◆ DESCRIPTION OF THE TASK
Every word of the data below has to be copied faithfully.
---------- RECORDS FOR THE EXERCISE
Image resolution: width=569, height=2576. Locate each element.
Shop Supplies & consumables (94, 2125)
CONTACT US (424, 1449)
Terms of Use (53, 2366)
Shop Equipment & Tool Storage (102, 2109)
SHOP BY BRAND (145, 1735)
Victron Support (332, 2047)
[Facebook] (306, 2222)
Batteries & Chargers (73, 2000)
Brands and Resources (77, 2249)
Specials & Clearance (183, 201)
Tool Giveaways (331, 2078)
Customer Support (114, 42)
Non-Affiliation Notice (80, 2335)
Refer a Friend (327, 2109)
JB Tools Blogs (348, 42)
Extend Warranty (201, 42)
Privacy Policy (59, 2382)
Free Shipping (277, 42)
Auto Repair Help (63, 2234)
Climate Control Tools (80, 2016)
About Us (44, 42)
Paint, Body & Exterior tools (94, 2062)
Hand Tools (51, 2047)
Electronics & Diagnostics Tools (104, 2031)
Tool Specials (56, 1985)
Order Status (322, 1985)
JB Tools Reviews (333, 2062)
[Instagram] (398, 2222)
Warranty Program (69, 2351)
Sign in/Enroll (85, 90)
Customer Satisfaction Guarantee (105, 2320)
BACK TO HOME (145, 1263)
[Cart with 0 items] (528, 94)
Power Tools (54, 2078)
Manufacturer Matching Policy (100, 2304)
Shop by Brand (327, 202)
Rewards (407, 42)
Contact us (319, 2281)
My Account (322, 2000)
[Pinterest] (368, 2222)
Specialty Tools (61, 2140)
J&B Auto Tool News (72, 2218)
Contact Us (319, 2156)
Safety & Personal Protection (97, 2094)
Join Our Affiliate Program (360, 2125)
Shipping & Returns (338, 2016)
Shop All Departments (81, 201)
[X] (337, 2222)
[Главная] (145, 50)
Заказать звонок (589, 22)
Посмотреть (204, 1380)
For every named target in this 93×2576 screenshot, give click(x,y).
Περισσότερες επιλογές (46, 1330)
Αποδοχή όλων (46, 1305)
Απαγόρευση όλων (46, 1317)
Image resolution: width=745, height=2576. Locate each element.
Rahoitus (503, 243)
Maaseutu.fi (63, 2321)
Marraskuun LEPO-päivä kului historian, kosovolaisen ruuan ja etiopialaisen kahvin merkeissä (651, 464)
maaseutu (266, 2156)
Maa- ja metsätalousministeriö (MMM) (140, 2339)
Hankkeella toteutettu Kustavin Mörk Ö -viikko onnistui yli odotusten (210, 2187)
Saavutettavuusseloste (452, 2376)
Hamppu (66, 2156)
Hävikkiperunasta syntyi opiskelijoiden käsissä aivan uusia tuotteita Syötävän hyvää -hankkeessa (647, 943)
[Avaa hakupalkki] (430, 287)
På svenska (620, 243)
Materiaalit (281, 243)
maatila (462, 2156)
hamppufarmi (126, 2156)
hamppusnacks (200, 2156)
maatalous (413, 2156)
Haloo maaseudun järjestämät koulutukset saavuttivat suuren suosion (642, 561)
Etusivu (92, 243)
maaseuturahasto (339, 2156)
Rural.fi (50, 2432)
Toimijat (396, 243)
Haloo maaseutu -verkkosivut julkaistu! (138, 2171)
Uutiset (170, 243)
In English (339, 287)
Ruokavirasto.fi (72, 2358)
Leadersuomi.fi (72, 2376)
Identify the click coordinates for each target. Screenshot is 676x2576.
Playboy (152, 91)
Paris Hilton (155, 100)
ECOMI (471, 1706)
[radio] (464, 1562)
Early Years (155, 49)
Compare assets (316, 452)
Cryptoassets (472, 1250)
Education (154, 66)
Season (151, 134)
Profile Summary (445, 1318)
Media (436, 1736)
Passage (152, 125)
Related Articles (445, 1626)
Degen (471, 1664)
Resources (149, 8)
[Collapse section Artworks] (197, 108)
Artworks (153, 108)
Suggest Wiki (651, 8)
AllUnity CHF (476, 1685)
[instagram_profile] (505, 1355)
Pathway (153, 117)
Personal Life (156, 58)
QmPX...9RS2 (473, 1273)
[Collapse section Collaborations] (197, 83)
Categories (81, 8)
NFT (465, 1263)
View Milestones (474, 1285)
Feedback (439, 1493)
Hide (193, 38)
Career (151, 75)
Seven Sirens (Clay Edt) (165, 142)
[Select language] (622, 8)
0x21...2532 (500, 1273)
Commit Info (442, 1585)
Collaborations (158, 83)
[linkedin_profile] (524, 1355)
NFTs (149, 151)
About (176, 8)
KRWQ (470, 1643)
--------------------
◆ THE ANSWER
Image resolution: width=569, height=2576. Locate each element.
Shop Supplies & consumables (94, 2125)
CONTACT US (424, 1449)
Terms of Use (53, 2366)
Shop Equipment & Tool Storage (102, 2109)
SHOP BY BRAND (145, 1735)
Victron Support (332, 2047)
[Facebook] (306, 2222)
Batteries & Chargers (73, 2000)
Brands and Resources (77, 2249)
Specials & Clearance (183, 201)
Tool Giveaways (331, 2078)
Customer Support (114, 42)
Non-Affiliation Notice (80, 2335)
Refer a Friend (327, 2109)
JB Tools Blogs (348, 42)
Extend Warranty (201, 42)
Privacy Policy (59, 2382)
Free Shipping (277, 42)
Auto Repair Help (63, 2234)
Climate Control Tools (80, 2016)
About Us (44, 42)
Paint, Body & Exterior tools (94, 2062)
Hand Tools (51, 2047)
Electronics & Diagnostics Tools (104, 2031)
Tool Specials (56, 1985)
Order Status (322, 1985)
JB Tools Reviews (333, 2062)
[Instagram] (398, 2222)
Warranty Program (69, 2351)
Sign in/Enroll (85, 90)
Customer Satisfaction Guarantee (105, 2320)
BACK TO HOME (145, 1263)
[Cart with 0 items] (528, 94)
Power Tools (54, 2078)
Manufacturer Matching Policy (100, 2304)
Shop by Brand (327, 202)
Rewards (407, 42)
Contact us (319, 2281)
My Account (322, 2000)
[Pinterest] (368, 2222)
Specialty Tools (61, 2140)
J&B Auto Tool News (72, 2218)
Contact Us (319, 2156)
Safety & Personal Protection (97, 2094)
Join Our Affiliate Program (360, 2125)
Shipping & Returns (338, 2016)
Shop All Departments (81, 201)
[X] (337, 2222)
[Главная] (145, 50)
Заказать звонок (589, 22)
Посмотреть (204, 1380)
For every named target in this 93×2576 screenshot, give click(x,y).
Περισσότερες επιλογές (46, 1330)
Αποδοχή όλων (46, 1305)
Απαγόρευση όλων (46, 1317)
Image resolution: width=745, height=2576. Locate each element.
Rahoitus (503, 243)
Maaseutu.fi (63, 2321)
Marraskuun LEPO-päivä kului historian, kosovolaisen ruuan ja etiopialaisen kahvin merkeissä (651, 464)
maaseutu (266, 2156)
Maa- ja metsätalousministeriö (MMM) (140, 2339)
Hankkeella toteutettu Kustavin Mörk Ö -viikko onnistui yli odotusten (210, 2187)
Saavutettavuusseloste (452, 2376)
Hamppu (66, 2156)
Hävikkiperunasta syntyi opiskelijoiden käsissä aivan uusia tuotteita Syötävän hyvää -hankkeessa (647, 943)
[Avaa hakupalkki] (430, 287)
På svenska (620, 243)
Materiaalit (281, 243)
maatila (462, 2156)
hamppufarmi (126, 2156)
hamppusnacks (200, 2156)
maatalous (413, 2156)
Haloo maaseudun järjestämät koulutukset saavuttivat suuren suosion (642, 561)
Etusivu (92, 243)
maaseuturahasto (339, 2156)
Rural.fi (50, 2432)
Toimijat (396, 243)
Haloo maaseutu -verkkosivut julkaistu! (138, 2171)
Uutiset (170, 243)
In English (339, 287)
Ruokavirasto.fi (72, 2358)
Leadersuomi.fi (72, 2376)
Identify the click coordinates for each target. Screenshot is 676x2576.
Playboy (152, 91)
Paris Hilton (155, 100)
ECOMI (471, 1706)
[radio] (464, 1562)
Early Years (155, 49)
Compare assets (316, 452)
Cryptoassets (472, 1250)
Education (154, 66)
Season (151, 134)
Profile Summary (445, 1318)
Media (436, 1736)
Passage (152, 125)
Related Articles (445, 1626)
Degen (471, 1664)
Resources (149, 8)
[Collapse section Artworks] (197, 108)
Artworks (153, 108)
Suggest Wiki (651, 8)
AllUnity CHF (476, 1685)
[instagram_profile] (505, 1355)
Pathway (153, 117)
Personal Life (156, 58)
QmPX...9RS2 (473, 1273)
[Collapse section Collaborations] (197, 83)
Categories (81, 8)
NFT (465, 1263)
View Milestones (474, 1285)
Feedback (439, 1493)
Hide (193, 38)
Career (151, 75)
Seven Sirens (Clay Edt) (165, 142)
[Select language] (622, 8)
0x21...2532 (500, 1273)
Commit Info (442, 1585)
Collaborations (158, 83)
[linkedin_profile] (524, 1355)
NFTs (149, 151)
About (176, 8)
KRWQ (470, 1643)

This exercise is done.